I Love It When You Blink Your Eyes
Clinic

For those of you (un)fortunate to be dwellers of the UK, can I just take a moment to wallow in the splendour that is the current fuel 'crisis'? How many of you have noticed the marked rise in the quality of life in your town/city these past few days? Roads nearly bereft of cars, the air feeling tangibly cleaner and listenÉ you can hear the city breathe. And if not, you can actually hear the birds that are still hanging around in the September warmth. It's just such a shame it's not going to last, and no matter how many people have stopped and thought just how NICE it actually is without all those cars clogging up the place, you just know that before you can even blink, we'll be back to the horrors of the queued vehicles spewing shit into the sky, not to mention our lungs. But it's been lovely while it lasted.

Speaking of lovely while it lasts, has anyone else sat in front of their TV recently and felt happy to hear Clinic? I must admit I was a bit stunned at first when I flicked the channel and heard the strains of 'The Second Line' coming from MTV. I thought 'oh I didn't know they made a video for this' and turned my head to look, only to be assaulted by a Levi's logo. Personally I have no problems with bands getting their tracks onto adverts, mainly because I think that the boundaries between Art, Politics, politics and Commercialism have blurred to the point of being indistinguishable, of being so utterly fluid as to be irrelevant. Which, you could argue, has been the whole aim of the multinationals all along; to stop us thinking for ourselves and to just Buy The Brand. But I wont buy Levis because of Clinic, and I wont buy Clinic because of Levis. I have my own mind, you know.

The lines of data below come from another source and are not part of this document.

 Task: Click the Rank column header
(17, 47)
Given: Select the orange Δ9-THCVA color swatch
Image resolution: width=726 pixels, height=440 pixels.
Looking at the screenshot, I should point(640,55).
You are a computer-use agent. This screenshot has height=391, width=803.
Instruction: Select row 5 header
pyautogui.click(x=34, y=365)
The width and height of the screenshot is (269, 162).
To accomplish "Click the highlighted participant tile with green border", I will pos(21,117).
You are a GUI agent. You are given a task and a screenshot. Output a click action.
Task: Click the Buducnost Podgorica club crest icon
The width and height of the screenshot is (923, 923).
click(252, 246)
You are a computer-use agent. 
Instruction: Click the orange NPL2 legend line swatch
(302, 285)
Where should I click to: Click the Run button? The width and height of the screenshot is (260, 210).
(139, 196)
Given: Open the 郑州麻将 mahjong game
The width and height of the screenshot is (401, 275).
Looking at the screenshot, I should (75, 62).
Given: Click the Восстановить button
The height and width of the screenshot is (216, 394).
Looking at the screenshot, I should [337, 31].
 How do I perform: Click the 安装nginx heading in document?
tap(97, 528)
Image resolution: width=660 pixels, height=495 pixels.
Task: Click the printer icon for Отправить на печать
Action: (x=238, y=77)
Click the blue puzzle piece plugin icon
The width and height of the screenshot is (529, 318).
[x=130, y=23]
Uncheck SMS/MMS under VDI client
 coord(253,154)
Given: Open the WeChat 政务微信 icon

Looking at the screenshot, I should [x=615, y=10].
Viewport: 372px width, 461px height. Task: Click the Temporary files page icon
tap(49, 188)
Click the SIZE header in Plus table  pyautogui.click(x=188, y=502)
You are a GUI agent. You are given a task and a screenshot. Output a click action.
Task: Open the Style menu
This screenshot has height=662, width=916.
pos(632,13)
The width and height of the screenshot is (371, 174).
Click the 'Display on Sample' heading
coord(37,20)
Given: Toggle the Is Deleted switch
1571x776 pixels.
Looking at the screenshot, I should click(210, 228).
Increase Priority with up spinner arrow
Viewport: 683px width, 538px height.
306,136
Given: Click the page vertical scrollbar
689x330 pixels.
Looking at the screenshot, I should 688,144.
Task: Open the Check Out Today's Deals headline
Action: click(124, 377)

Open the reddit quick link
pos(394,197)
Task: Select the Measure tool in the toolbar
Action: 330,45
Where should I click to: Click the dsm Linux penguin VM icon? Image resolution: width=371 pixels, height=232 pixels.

I didn't know that Clinic had a single out. Actually I have no idea when the Clinic single was out and I might be months out of date. I don't care, of course. I only saw it in passing in the last week of August and of course I picked it up right away. It is sleeved in white with a typeface that looks like it's been blown up on a crappy old photocopier, so the letters start to bleed together. There are no upper case letters, which I always like, and there's a sticker with exactly the same details as the sleeve itself, which is very funny, if you are sad enough to find these things amusing, which naturally I do. The single is called 'Distortions', the title track being the stand out track on the Internal Wrangler album and is as fine a gem as Clinic have produced, which you all ought to realise is saying a lot. 'Kimberley' (from the Clinic CD) remains simply one of the songs that can make me break down and cry, and 'Distortions' is in the same vein. Downbeat, sparse and with that all essential space to disappear into, 'Distortions' weaves and waves, burrows into your psyche and borrows your heartbeat for the first three minutes and forty one seconds of forever. Clinic, as the best things are apt to do, make no sense whatsoever. I know nothing about them and remain unsure as to whether anyone else except their mothers and lovers know any more, and even then I'd be unwilling to accept their tales as gospel. Because, in spite or regardless of this, Clinic retain a peculiar aura, make records that conform to the blueprints according to Clinic and are thus delicious treats in a somewhat barren landscape of contemporary 'mainstream-independent' music in the UK at the moment. Cherishable and perishable oddball psychedelia for the 21st Century.